Speaking from Coarse to Fine: Improving Neural Codec Language Model via Multi-Scale Speech Coding and Generation
Haohan Guo, Fenglong Xie, Dongchao Yang, Xixin Wu, Helen Meng
TL;DR
The paper tackles recency bias in CLM-based TTS, caused by long discrete speech token sequences, by introducing CoFi-Speech, a coarse-to-fine framework with a multi-scale speech codec (CoFi-Codec) and two LM-based generation strategies (CoFi-LM: chain-of-scale and stack-of-scale). The authors demonstrate that multi-scale coding and hierarchical generation yield superior naturalness and speaker similarity, with SoS achieving the best results on zero-shot TTS in a Chinese dataset and attention analyses showing improved context modeling. Key components include SWND to prevent high-scale collapse, GAN-based training for speech reconstruction, and in-context learning for zero-shot prompts. The results suggest that explicitly modeling information at multiple temporal scales substantially improves stability and quality in neural codec language-model-based TTS, with broad implications for robust, out-of-domain TTS systems.
Abstract
The neural codec language model (CLM) has demonstrated remarkable performance in text-to-speech (TTS) synthesis. However, troubled by ``recency bias", CLM lacks sufficient attention to coarse-grained information at a higher temporal scale, often producing unnatural or even unintelligible speech. This work proposes CoFi-Speech, a coarse-to-fine CLM-TTS approach, employing multi-scale speech coding and generation to address this issue. We train a multi-scale neural codec, CoFi-Codec, to encode speech into a multi-scale discrete representation, comprising multiple token sequences with different time resolutions. Then, we propose CoFi-LM that can generate this representation in two modes: the single-LM-based chain-of-scale generation and the multiple-LM-based stack-of-scale generation.

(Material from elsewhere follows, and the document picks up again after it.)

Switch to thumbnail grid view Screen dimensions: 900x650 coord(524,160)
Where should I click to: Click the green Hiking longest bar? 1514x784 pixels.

In experiments, CoFi-Speech significantly outperforms single-scale baseline systems on naturalness and speaker similarity in zero-shot TTS. The analysis of multi-scale coding demonstrates the effectiveness of CoFi-Codec in learning multi-scale discrete speech representations while keeping high-quality speech reconstruction. The coarse-to-fine multi-scale generation, especially for the stack-of-scale approach, is also validated as a crucial approach in pursuing a high-quality neural codec language model for TTS.